Bring us home, December! Capping off the first year of Classics is King Randor, the dude who honestly needed something to spice him up. I never had the vintage figure, but he was kinda bland with just a Grayskull spear, a crown, and a new cape slapped on Jitsu's armor.

The new accessories really do the trick! He's got a staff and sword from the 2002 series, and modified armor to be more "King" than "Jitsu's armor." Granted, I would have liked the more visually interesting 2002 Randor design, but then I wouldn't have gotten MAN KING, and nobody wants that.

Later on they'd release a second Randor based on an even goofier design, and he came with the classic gold spear of the vintage figure. So there's that.

Alright, let's not beat around the bush: Randor is just okay, and far from the best of the 2008-09 batch. If for nothing else, get him for the head, because it really is a magnificent beard. If you really loved the vintage Randor, well then they knocked this one out of the park! It was just a small park.

B-B-B-BONUS! You thought December went out on King Randor? Nope! It went out on The Goddess, the best idea that totally flopped a few years later.

This is just a repaint of Teela in translucent green plastic, but for all you folks that grew up with the old mini comics, this is The Goddess, or the Green Goddess, which is...complicated.

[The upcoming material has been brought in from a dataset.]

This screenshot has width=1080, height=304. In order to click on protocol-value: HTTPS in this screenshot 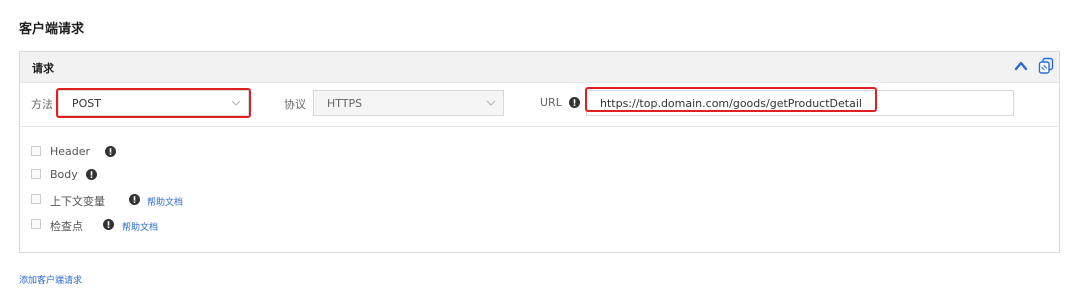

Sadly, the construction of the figure is also complicated. What starts out as a brilliant idea and could have ended as one of my favorite figures, ends instead as a broken toy without any legs. There was some sorta factory mess up with the plastic used for her hips, and nearly everyone's Goddess' legs broke off, including mine. She looks great and is an awesome idea, but they never made another one, so we're all stuck with our broken Goddesses.

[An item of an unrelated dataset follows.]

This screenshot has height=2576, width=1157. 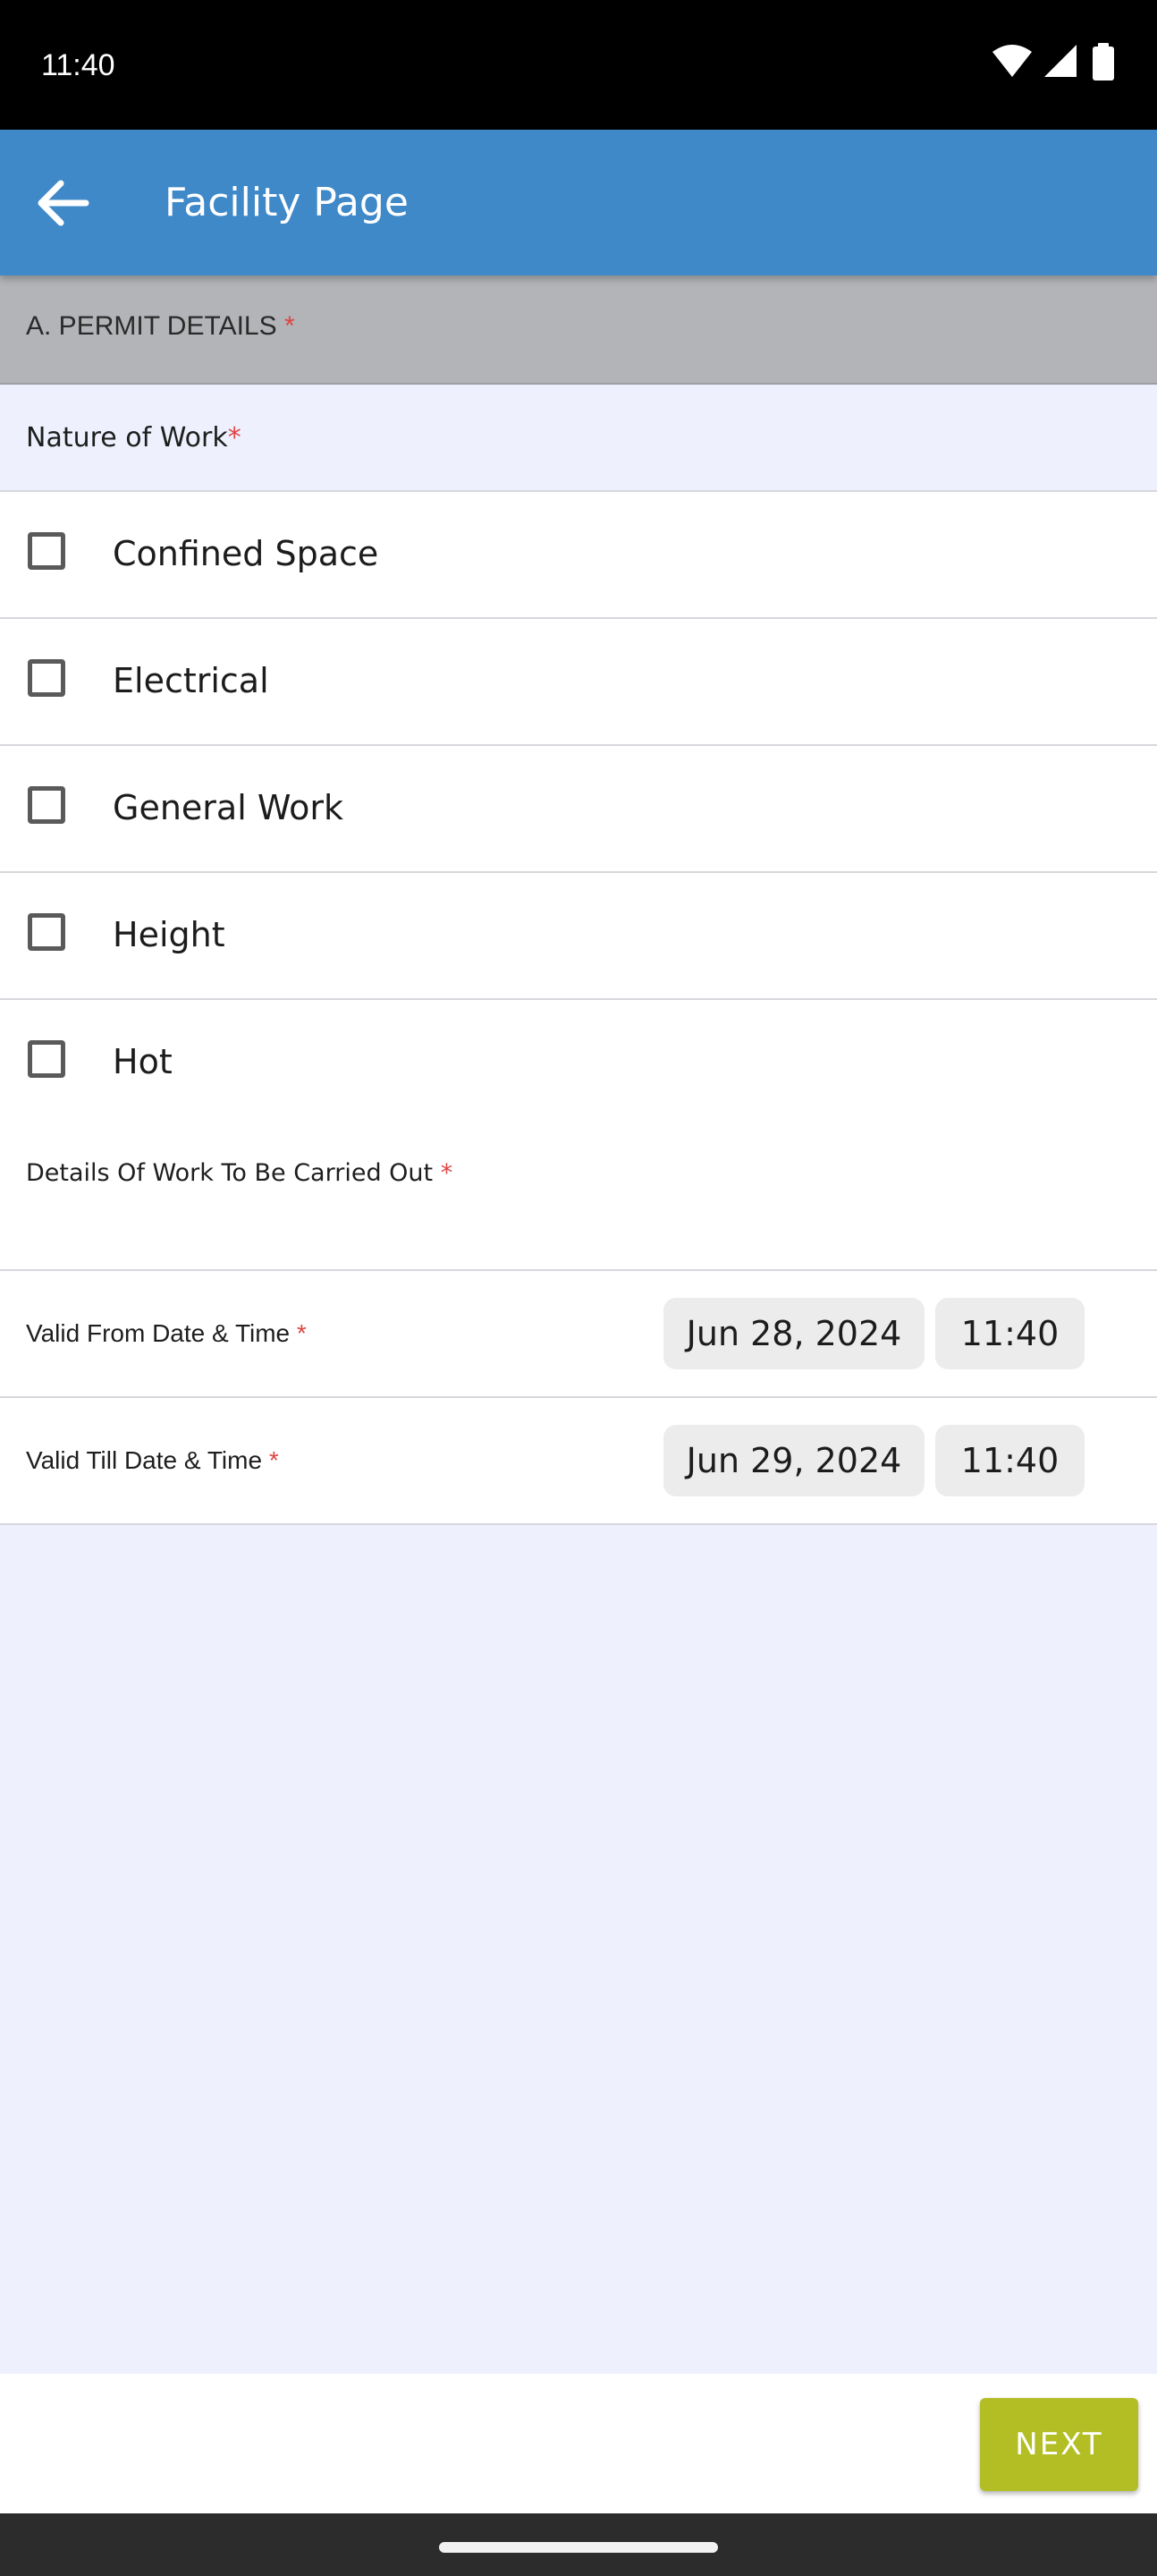 I want to click on option-label: Electrical, so click(x=191, y=680).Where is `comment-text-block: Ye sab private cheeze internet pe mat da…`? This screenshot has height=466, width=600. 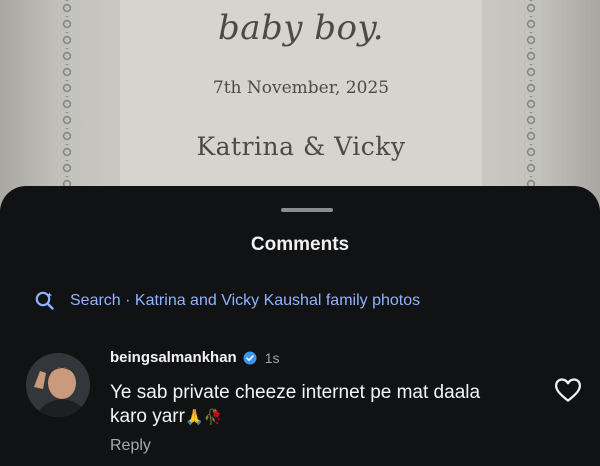 comment-text-block: Ye sab private cheeze internet pe mat da… is located at coordinates (310, 406).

Not a great ending for the year, but man, WHAT A YEAR! Most of Classics would be spent slowly releasing the big guns so that the line could stretch out the excitement, but the first year was the test year. This was the year that had to GRAB you, and GRAB you it did! The greats were handled with care, the unsung heroes like Faker and Scare Glow got to shine way earlier than anyone thought, and new ideas like Zodak really showed what Classics could be all about. If the series had ended with 2009, I would have been disappointed, but also would have been left with little else to ask for. I got Skeletor, Faker, Scare Glow, and Tri-Klops. That is a huge portion of my all time favorites all in one year! It was a fantastic way to start.

So that's the end of 2008 and all of 2009! Join me for Masters of the Universe Classics' second year: 2010, after the click!


  1. I remember I came for the G.I Joe reviews but stayed for the MotUC posts (and beyond). That customized Teela is still THE BOMB.

  2. Oh man I'm excited to catch up on all these posts. I didn't start collecting MOTUC until circa 2012 (and it was because of your posts on JoeBattleLines, you may recall), so it was a bit tough to catch up on some of the essentials I missed. From this post, I was able to get He-Man, Skeletor, Beast Man, and Tri-Klops all for pretty close to retail price not long after I started searching from them. Man-At-Arms and Mer-Man came later at a significant but not-unreasonable markup. Teela was the white whale for a looong time. I'm glad I held out, because I was able to pre-order the Super 7 reissue with all the extra bits.

    I still lack all the other figures from this post. Hordak is the biggest hole. Scare Glow too. Stratos and Zodac are probably next in line. Who knows if I'll ever actually track them down, I've gotten to a point with my MOTUC stuff that I'm pretty satisfied with where I am. Honestly though I'd buy every figure in the line (except maybe Green Goddess...) given the opportunity. It's just that good!

    1. Oh man, I didn't know you were into these, or else I would have offered you my extra Stratos. He's gone as of last month; sorry! I imagine he won't be hard to hunt, though. Scare Glow is probably gona drive you crazy, though; I have yet to see a collector who didn't LOVE that figure.

      Anyway, glad you're enjoying these! I felt like it was a bit of an easy post, but hopefully they're enjoyable to people as well.